II year of RTE regime starts on promising note

II year of RTE regime starts on promising note

It seems that children admitted under the 25 per cent quota of the Right to Education (RTE) Act and their respective schools are gradually settling in and coping better with each other’s needs this year.

N Satvim and Chandana who did their LKG at an anganwadi near Yelahanka have been admitted to Class I under the RTE quota at Satya Sai School, Yelahanka. Hailing from a Kannada background, learning English would have been a difficult task for them. But, their father N Prasad says the opposite.

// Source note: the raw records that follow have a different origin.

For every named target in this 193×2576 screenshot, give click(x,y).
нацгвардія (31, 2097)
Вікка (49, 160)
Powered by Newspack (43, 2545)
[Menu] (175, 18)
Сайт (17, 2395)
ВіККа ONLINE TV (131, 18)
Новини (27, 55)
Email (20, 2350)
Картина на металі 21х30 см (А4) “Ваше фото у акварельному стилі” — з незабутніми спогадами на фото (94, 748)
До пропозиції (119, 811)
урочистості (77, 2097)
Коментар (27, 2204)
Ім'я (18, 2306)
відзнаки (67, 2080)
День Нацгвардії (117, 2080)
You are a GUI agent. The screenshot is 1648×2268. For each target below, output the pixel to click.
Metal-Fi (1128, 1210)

“Teachers have done a very good job at making my children feel comfortable as they focus specially on such children in the school.  So far they have had no problems with the transition from Kannada to English,” he said.  
SGM Public School in Hanumanthanagar has admitted 20 children to Class 1 under RTE quota this year, a marked increase from previous year. Of them, seven or eight need special attention as they still have a lot to learn. “There are a few children who need to improve their English language skills and adjust to the new environment. Hopefully things will be smooth within a few months with the remedial classes, where we teach these children English and other things,” said Hanumantharayappa, secretary, SGM Public School. Children are taught English for 30 to 45 minutes every day at the remedial classes.

No complaints

Such instances of better cooperation by teachers are also supported by the RTE Task Force that has been closely monitoring the implementation of the RTE in the state since its inception last year. “Last year we started getting complaints from the first day and it became worse as the days went on. This year, however, it seems as if the schools are more aware about the fact that they are being monitored,” said G Nagasimha Rao, convener of the Task Force. 

Royal Concord School, Kalyan Nagar has admitted 16 children to Class 1 under the RTE for the first time this year. “We will conduct an assessment of the children to know their areas of weakness and focus on them,” said Leema Swamy, principal of the school.